5. Prepare for tournament day
A week before the event, confirm your field. Contact all registered players to confirm attendance — a simple "Are you playing Saturday?" text or email saves you from scrambling to fill spots on the morning of.
The day before, print everything you need:
- Scorecards (2 per sheet — one for the player, one for the attester)
- Tee sheet (who's in which group, what time, what starting hole)
- Cart signs (so players can find their cart)
- Bag tags (optional but professional)
6. Live scoring on the course
The biggest upgrade you can make to a club championship is live scoring. Instead of waiting for all scorecards to come in and manually entering them, players enter scores hole-by-hole on their phones. The leaderboard updates in real time for everyone — players on the course, spectators in the clubhouse, and family following from home.
Live scoring does three things:
- Creates excitement. Players checking the leaderboard between holes adds energy to the event.
- Eliminates errors. No manual data entry means no transposition mistakes.
- Saves you hours. Results are ready the moment the last group finishes. No sitting in the pro shop adding up scorecards.
7. Post results and celebrate
Once scoring is complete, print or share the final leaderboard. Announce gross and net winners for each flight. If you collected entry fees, distribute prizes or pro shop credits.
A quick email to all participants with the final results and a link to the leaderboard is a nice touch. It keeps players engaged and builds anticipation for the next event.
Run your next club championship with GetFairways
Online registration, USGA handicaps, live leaderboards, smart pairings, and print-ready scorecards — all from your phone. Free 7-day trial, no credit card required.
Start your free week →Club championship checklist
Here's everything in one list.

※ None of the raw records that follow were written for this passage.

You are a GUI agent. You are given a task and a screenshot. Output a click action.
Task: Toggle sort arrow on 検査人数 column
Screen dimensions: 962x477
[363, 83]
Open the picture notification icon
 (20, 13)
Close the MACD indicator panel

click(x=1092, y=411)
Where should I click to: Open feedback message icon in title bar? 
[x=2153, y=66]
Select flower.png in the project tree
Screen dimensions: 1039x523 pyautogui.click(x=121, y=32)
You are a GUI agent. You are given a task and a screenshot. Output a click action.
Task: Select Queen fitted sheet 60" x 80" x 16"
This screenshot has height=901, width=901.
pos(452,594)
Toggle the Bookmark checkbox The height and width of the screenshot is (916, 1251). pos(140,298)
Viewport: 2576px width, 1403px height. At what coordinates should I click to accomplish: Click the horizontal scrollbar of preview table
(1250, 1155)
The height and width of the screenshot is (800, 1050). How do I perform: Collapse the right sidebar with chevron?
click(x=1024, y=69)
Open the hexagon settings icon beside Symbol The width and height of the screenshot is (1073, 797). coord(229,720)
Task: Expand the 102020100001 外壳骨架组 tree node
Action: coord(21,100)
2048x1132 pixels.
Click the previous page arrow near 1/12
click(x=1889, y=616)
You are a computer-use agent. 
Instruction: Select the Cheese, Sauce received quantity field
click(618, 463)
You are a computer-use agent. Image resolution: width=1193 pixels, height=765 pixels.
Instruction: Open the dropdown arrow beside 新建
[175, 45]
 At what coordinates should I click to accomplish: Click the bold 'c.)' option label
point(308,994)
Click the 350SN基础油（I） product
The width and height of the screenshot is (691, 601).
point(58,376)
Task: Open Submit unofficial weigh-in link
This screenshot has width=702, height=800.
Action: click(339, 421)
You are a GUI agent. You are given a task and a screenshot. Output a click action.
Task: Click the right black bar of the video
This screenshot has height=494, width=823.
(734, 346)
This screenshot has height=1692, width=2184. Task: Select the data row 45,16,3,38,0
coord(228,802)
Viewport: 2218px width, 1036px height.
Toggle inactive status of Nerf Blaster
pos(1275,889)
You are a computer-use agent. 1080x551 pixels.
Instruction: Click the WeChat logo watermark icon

Print this out or bookmark it.
- Choose format (Stroke Play recommended)
- Set date, course, and entry fee
- Enable online registration with payment collection
- Share registration link with membership
- Set hole pars, slope, and course rating
- Confirm attendance 2–3 days before the event
- Build flights by handicap range
- Generate pairings and tee times
- Print scorecards, tee sheet, cart signs, bag tags
- Enable live scoring on tournament day
- Monitor leaderboard in real time
- Print final results and announce winners
That's it — twelve steps from setup to celebration. With the right tools, the whole process takes less time than a round of golf.